### [MATERIAL FOR THIS TASK]
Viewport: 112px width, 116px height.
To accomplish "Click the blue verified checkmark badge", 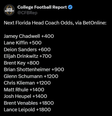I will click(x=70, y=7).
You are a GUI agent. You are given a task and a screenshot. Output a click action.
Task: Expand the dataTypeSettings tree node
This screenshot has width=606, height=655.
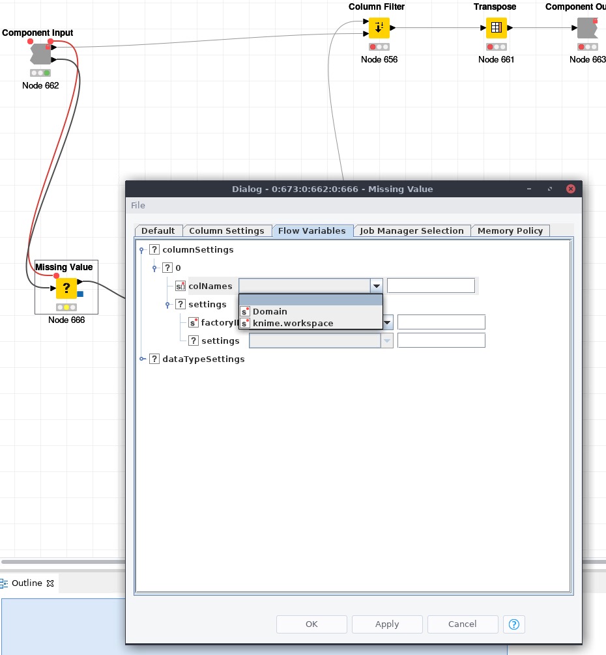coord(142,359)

...

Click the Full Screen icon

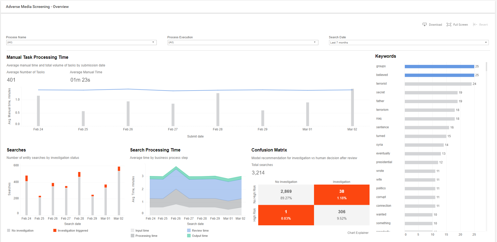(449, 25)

### [TASK INSTRUCTIONS]
Edit the listing from the line containing "You are a GUI" down through the line containing "coord(142,359)" by changing "screenshot" to "screen image" and leaving everything else unchanged. Return only those lines, without the pictures.

### [CORRECT ANSWER]
You are a GUI agent. You are given a task and a screen image. Output a click action.
Task: Expand the dataTypeSettings tree node
This screen image has width=606, height=655.
coord(142,359)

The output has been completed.